## TRECHO DO DOCUMENTO
Wednesday, May 03, 2006

Mantra

Momentos de suspense são como esse.
Do vazio. Do não saber o que vem em seguida.

Do desânimo misturado com sono e com expectativa de coisas.

Da falta primordial explícita nas altas horas da noite ou nas alturas de uma bebedeira.

Eu tenho um "mantra". Ele diz: "Nunca vai dar certo", ou então: "Nunca vou encontrar".


Tem dias em que eu não me lembro dele. Tem dias em que ele não se lembra de mim. Em todo caso, somos amigos. Eu e o mantra.

Tuesday, April 25, 2006

Life's Tuff. Life Stuff.

Já no andamento deste ano novo, novo mesmo e cheio de idéias muito loucas de verão, o estômago sofre um pouco como sempre, não pelas refeições mal feitas, mas pelas emoções entortadas.
Há a busca por um pouco de sossego, que até existe, mas não para a cabeça que roda para todos os lados. A vida é toda cheia de opções horrorosas, de meio-caminhos para a felicidade, de odiosa realidade das coisas.
Tenho saudades de tudo. Saudades da pouca energia que precisava antes de tantas novidades. Saudades de não suar frio e de não ter tanta dor no estômago ao pensar nas pessoas que vêm para não dar certo. Tenho a impressão de que nunca dá certo.
Mas o que é dar certo, afinal?! Eu nunca soube. Às vezes parece certo e de repente: "Hey, you've got to hide your love away...". Odeio.
O desencontro quando vem dá uma certa vontade de morrer. Por que ele dói e com ele murcha um pedaço da gente. Machuca um pouco e vira um non-sense mais desagradável do que gostoso. Aí a gente fica meio sem sonhos. Sem sono e sem sonhos. Num "entre" que não é nada.
E depois passa. E começa tudo de novo...

## TRECHO DOS DADOS

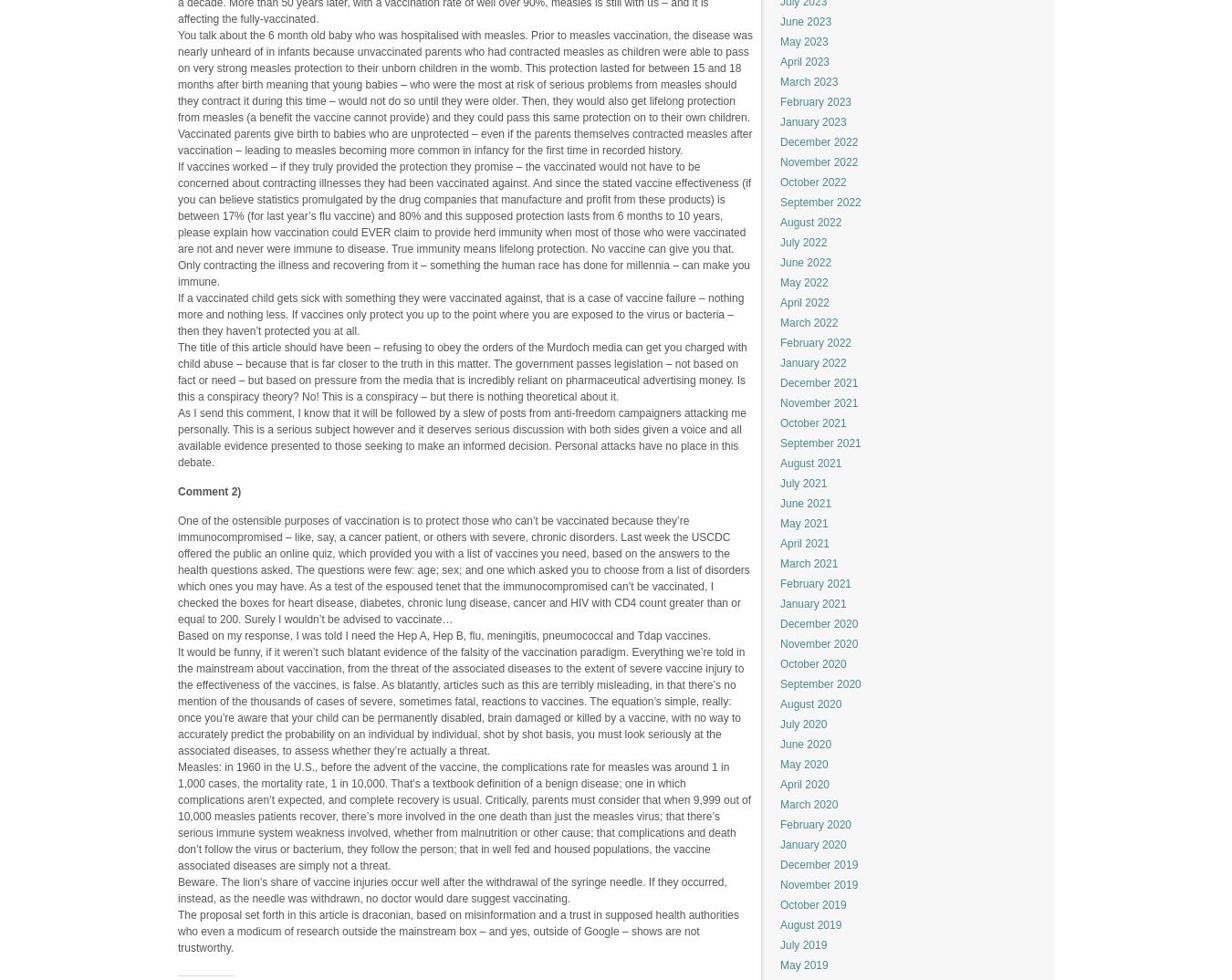 The image size is (1232, 980). I want to click on 'April 2023', so click(779, 61).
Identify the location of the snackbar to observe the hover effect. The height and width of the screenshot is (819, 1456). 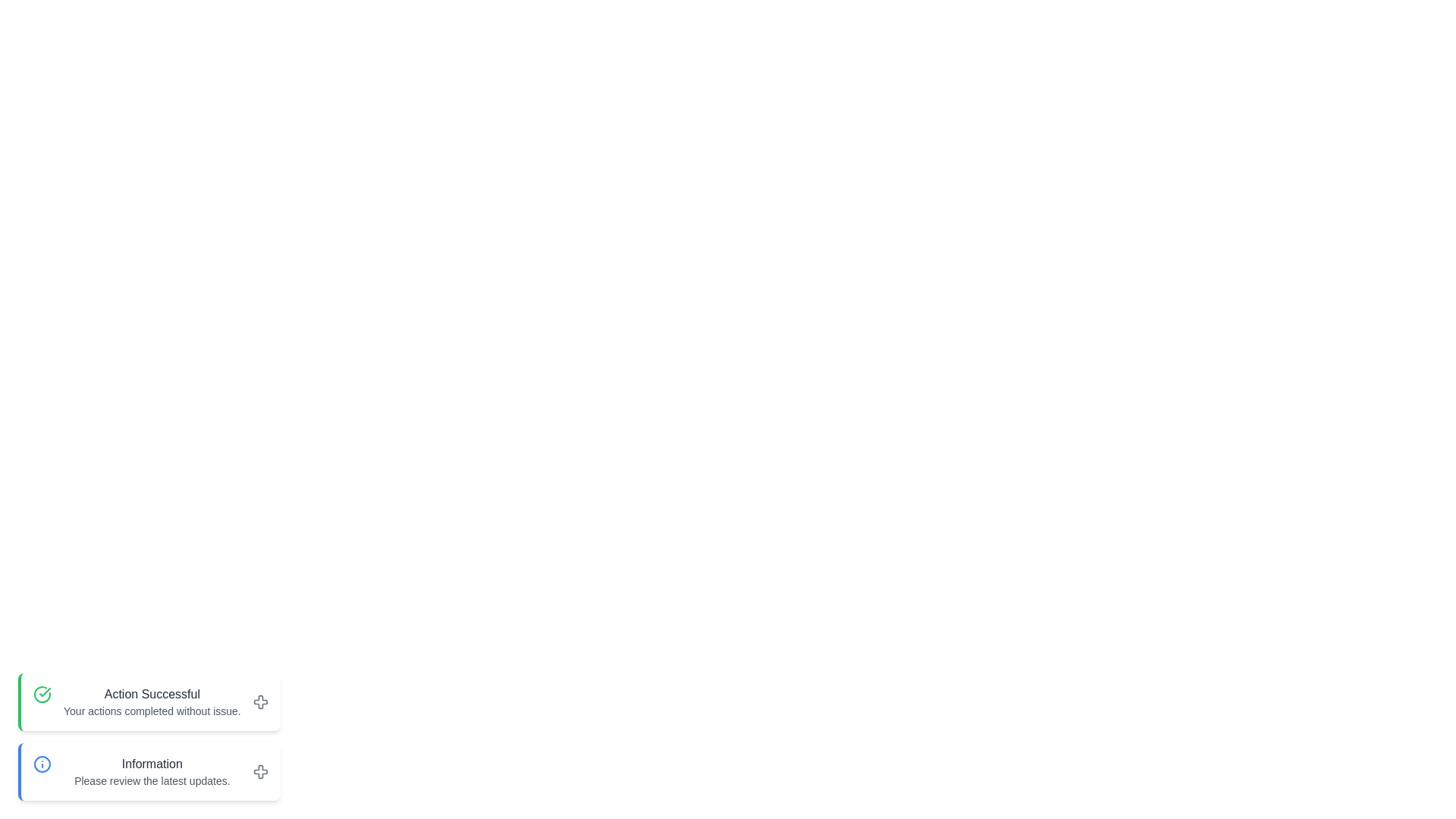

## O EXERCÍCIO
Dê continuidade ao texto de blog sobre o mantra e os desencontros da vida, começando logo após a última frase dele.

## RESPOSTA
De novo o estômago gelado se revirando. É engraçado como as paixões mais tolas, na hora fazem tanto sentido, preenchem tanto a vida e acalmam uma ansiedade maior que a vida. De existir sem saber porquê.
Existir por amor é dar sentido à existência que antes disso é muito morna e pacata.
Acontece que paixão não é sempre matéria bruta de amor, e descobrir isso corrompe o sentido de se apaixonar.
Paixão vira faísca de fósforo. Vira besteria "que passa". Depois de muitas, o corpo e o coração cansam. Cansam dessa exaustão toda a que todo esse emprenho energético leva.
O sexo em si é outra coisa. Nem da paixão ele precisa. Paixão, aquele mito faiscante da adolescência, começa de uma energia sexual, mas depois a gente cresce, fica chato e burro e demanda mais do que essa energia. E se permite ter menos energia e mais conversa, mais estresse, mais planos para o furuto (que naquela época não existia de verdade, pelo menos assim, tão grave).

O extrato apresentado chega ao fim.